2007 National Conference on Tobacco or Health

Wednesday, October 24, 2007
Exhibit Hall

The Power of Local Action: The Case of Smokefree Federal Worksites

Edith D. Balbach, PhD, Tufts University, Community Health Program, edith.balbach@tufts.edu, Elizabeth Barbeau, ScD, elizabeth_barbeau@dfci.harvard.edu.

Learning Objectives: Explain the importance of local efforts in creating smokefree policies

Problem/Objective: To understand how local action helped create smokefree federal worksites.

Methods: Review of tobacco industry documents, other literature on local level strategies in tobacco control, and the broader literature of grassroots political activity

Results: The tobacco industry aggressively opposed federal legislation to stop or curtail smoking in federal worksites in the mid-eighties. One of the ways the industry got labor support on this issue was to frame the legislation as an instance of management unilateralism and thus a violation of union rights to bargain for members.
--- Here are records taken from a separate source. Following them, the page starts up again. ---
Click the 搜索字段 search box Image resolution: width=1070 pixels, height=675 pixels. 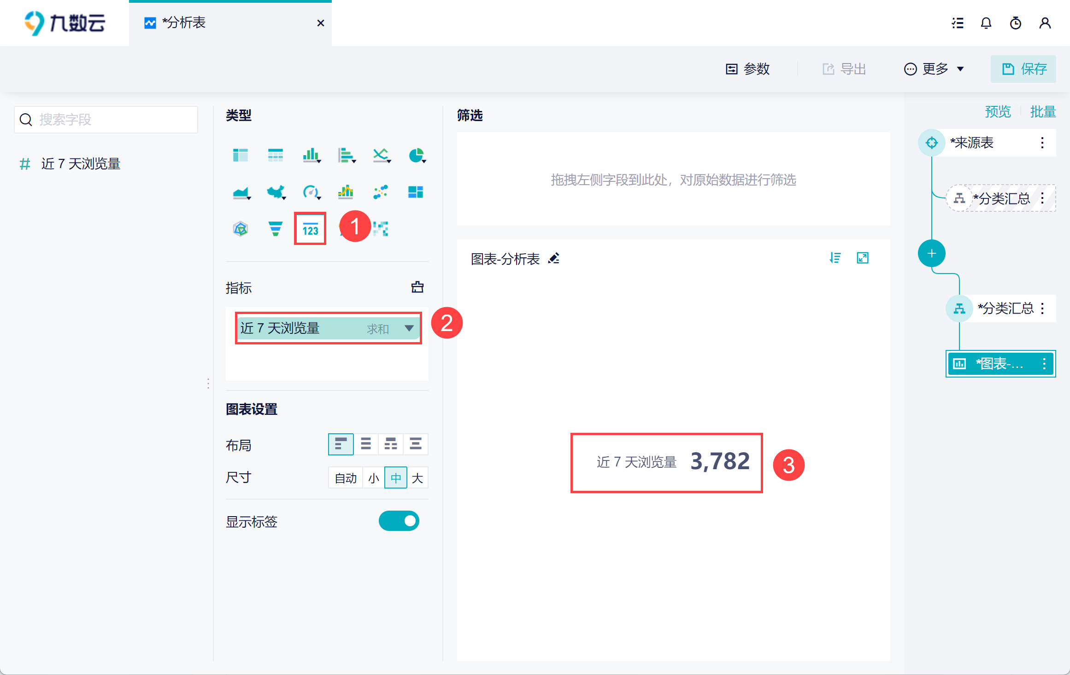[x=106, y=120]
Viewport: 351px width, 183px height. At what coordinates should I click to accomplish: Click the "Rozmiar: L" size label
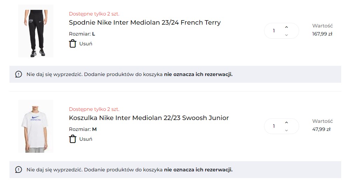point(82,34)
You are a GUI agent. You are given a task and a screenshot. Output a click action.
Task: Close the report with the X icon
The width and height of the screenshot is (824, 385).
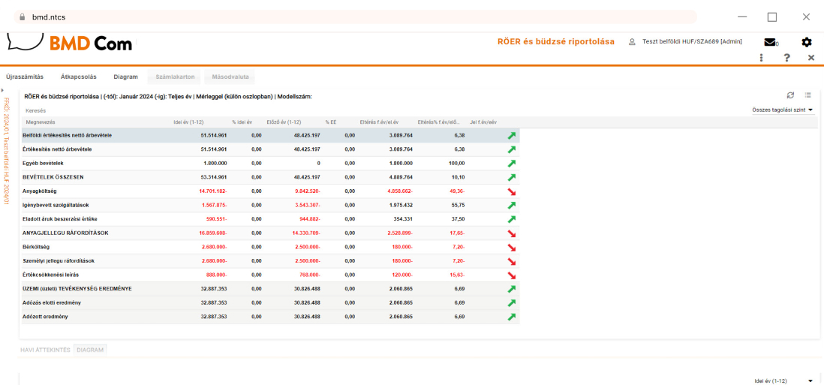point(810,58)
In response, the head of the General Services Administration allowed each federal worksite to set its own rules, subject to bargaining with the local unions. The effect of this was that by 1997, when Clinton signed his executive order, even the head of the Tobacco Institute acknowledged that it would not have much impact because most worksites were already smokefree.

Conclusions: This case represents a major strategy failure on the industry's part. Instead of keeping the issue at the federal level, where it could control policy, it sent the policy decisions to the local level, where it has historically been weakest. By going for the obvious win - defeating federal legislation - the industry set itself up for a slow, steady loss, worksite by worksite. Weak federal legislation that required smoking and nonsmoking areas and preempted local rulemaking might have stopped the smokefree federal worksites movement. By the early 1990s, the industry was actively pursuing of preemption as a legislative strategy.